**WHAT YOU ARE ASKED TO DO:** Each line from the one containing "780x387 pixels." to the last line of the listing below must be reproduced exactly, and nothing more.

┌────────

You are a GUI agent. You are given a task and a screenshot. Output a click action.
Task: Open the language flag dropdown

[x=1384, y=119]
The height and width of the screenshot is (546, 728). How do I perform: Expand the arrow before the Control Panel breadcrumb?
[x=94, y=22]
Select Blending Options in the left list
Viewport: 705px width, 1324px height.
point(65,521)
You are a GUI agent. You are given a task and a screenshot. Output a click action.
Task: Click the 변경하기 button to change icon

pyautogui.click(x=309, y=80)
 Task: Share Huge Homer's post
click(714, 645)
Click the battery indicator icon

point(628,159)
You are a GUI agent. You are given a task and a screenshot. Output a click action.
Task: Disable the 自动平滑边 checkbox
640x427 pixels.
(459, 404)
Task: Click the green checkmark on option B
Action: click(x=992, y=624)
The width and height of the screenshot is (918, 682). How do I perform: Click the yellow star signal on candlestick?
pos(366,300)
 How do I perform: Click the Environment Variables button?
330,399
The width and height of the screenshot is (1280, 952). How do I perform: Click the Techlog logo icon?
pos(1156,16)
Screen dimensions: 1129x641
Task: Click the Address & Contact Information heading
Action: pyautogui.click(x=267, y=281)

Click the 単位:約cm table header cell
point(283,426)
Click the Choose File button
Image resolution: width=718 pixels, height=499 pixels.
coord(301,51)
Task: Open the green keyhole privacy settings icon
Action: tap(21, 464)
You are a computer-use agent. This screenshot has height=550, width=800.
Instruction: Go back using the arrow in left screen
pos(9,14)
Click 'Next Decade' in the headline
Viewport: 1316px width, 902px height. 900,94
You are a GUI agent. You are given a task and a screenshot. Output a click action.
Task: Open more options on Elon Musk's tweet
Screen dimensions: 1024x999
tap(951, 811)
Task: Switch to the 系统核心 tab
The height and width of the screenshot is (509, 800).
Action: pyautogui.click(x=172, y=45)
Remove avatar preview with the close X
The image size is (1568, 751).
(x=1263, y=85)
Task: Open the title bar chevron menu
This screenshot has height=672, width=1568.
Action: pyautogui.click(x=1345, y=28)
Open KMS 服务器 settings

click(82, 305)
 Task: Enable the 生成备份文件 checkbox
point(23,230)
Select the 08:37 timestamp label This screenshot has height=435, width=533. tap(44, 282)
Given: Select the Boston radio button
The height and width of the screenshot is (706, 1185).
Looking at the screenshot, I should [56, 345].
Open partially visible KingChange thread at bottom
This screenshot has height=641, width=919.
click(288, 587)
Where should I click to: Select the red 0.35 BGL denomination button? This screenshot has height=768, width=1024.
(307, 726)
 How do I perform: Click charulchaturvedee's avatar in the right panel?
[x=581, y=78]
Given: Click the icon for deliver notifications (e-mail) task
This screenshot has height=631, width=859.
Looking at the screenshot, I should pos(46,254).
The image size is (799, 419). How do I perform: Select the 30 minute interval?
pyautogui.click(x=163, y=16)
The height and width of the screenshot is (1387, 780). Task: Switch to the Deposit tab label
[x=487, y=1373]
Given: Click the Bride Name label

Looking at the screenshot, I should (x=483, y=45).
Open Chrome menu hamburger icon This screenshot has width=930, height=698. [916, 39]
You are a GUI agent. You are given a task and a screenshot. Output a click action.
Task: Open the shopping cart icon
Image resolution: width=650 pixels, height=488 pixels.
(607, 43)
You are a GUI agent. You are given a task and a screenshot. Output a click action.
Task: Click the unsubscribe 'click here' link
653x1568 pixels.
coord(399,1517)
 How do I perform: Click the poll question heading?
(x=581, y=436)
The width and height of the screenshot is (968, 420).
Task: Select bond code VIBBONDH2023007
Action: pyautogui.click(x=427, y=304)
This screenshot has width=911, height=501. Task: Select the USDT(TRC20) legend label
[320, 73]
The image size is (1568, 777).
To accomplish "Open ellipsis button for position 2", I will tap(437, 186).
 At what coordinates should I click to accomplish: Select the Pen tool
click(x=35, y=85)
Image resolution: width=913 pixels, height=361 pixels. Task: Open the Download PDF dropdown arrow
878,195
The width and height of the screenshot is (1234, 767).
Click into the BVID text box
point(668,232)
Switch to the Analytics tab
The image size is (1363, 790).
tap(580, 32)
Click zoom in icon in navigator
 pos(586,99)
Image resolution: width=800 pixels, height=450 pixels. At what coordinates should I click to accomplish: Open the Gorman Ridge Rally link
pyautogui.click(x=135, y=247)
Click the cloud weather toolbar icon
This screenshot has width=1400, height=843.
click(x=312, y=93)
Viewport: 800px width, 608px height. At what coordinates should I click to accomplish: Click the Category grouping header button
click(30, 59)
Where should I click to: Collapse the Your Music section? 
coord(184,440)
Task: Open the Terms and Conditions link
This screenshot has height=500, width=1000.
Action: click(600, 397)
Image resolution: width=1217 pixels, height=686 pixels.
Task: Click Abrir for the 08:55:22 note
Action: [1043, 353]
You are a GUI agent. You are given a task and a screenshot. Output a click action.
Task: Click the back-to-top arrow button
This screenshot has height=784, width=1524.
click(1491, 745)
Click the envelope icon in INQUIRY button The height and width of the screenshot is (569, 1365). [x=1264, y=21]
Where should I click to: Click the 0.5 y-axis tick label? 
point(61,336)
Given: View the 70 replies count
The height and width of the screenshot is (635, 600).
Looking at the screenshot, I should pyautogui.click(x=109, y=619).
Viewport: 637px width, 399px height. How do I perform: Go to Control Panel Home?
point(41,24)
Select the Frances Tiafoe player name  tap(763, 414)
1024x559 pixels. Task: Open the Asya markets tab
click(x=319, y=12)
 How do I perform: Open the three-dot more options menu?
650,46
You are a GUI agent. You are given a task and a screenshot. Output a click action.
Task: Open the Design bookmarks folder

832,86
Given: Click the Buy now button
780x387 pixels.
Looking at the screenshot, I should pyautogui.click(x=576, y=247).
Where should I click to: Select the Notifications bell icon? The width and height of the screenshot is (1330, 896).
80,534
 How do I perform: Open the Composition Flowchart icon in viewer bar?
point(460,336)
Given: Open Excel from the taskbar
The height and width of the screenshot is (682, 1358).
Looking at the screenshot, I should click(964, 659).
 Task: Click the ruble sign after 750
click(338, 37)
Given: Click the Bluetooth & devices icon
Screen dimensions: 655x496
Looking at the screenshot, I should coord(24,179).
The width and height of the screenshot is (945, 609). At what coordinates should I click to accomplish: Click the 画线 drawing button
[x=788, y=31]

└────────

**EXERCISE RESPONSE:**
780x387 pixels.
Looking at the screenshot, I should pyautogui.click(x=576, y=247).
Where should I click to: Select the Notifications bell icon? The width and height of the screenshot is (1330, 896).
80,534
 How do I perform: Open the Composition Flowchart icon in viewer bar?
point(460,336)
Given: Open Excel from the taskbar
The height and width of the screenshot is (682, 1358).
Looking at the screenshot, I should click(964, 659).
 Task: Click the ruble sign after 750
click(338, 37)
Given: Click the Bluetooth & devices icon
Screen dimensions: 655x496
Looking at the screenshot, I should coord(24,179).
The width and height of the screenshot is (945, 609). At what coordinates should I click to accomplish: Click the 画线 drawing button
[x=788, y=31]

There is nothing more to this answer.